Segment Start: WORKING DATA

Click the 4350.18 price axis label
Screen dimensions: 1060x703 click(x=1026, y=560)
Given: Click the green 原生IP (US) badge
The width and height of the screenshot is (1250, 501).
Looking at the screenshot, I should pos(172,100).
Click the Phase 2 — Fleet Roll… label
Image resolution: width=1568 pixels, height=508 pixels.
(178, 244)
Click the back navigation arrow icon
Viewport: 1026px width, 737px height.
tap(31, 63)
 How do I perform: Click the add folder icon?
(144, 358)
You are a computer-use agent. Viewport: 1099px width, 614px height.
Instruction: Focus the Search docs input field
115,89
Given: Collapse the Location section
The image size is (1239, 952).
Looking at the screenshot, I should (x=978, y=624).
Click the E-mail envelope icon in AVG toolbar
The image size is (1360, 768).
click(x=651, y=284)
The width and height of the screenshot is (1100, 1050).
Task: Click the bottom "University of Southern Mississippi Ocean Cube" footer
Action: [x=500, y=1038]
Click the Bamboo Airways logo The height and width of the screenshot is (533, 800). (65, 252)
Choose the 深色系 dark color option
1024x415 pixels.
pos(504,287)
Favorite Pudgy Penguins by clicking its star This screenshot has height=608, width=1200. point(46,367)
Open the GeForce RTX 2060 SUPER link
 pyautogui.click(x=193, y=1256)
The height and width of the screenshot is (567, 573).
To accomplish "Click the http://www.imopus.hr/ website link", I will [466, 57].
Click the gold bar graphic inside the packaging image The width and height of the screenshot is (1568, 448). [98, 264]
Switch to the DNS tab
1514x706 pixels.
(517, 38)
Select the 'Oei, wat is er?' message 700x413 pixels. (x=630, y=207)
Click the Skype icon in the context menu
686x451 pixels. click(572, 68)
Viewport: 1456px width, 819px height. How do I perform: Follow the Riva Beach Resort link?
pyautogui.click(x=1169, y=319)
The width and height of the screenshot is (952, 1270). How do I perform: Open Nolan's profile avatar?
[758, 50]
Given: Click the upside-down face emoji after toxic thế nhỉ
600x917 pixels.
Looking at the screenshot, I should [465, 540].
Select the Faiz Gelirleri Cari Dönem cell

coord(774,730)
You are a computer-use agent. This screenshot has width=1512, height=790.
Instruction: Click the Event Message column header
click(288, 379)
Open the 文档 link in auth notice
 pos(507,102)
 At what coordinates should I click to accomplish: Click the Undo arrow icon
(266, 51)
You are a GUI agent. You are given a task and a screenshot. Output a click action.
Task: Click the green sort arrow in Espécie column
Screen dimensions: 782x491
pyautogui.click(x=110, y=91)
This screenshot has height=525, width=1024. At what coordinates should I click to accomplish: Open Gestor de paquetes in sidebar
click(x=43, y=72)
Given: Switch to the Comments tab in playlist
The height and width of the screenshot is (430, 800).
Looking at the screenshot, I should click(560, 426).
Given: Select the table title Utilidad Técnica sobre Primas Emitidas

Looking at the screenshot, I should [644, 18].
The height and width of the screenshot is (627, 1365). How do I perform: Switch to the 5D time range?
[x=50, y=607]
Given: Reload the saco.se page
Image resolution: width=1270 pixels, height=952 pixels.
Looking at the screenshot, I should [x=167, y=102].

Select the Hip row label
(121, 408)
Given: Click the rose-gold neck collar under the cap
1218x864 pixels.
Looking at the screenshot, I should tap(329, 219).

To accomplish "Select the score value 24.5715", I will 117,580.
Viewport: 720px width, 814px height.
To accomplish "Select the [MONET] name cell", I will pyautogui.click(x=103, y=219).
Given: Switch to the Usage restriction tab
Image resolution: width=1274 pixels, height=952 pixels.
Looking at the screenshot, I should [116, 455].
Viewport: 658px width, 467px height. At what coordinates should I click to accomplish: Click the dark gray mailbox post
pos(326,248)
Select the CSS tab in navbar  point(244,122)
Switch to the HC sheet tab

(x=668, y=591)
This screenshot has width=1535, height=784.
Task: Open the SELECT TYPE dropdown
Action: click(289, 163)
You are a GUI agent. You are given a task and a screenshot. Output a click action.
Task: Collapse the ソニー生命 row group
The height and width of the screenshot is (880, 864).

Segment End: WORKING DATA

Search the data for the string "point". List each line that has it.

Favorite Pudgy Penguins by clicking its star This screenshot has height=608, width=1200. point(46,367)
Select the CSS tab in navbar  point(244,122)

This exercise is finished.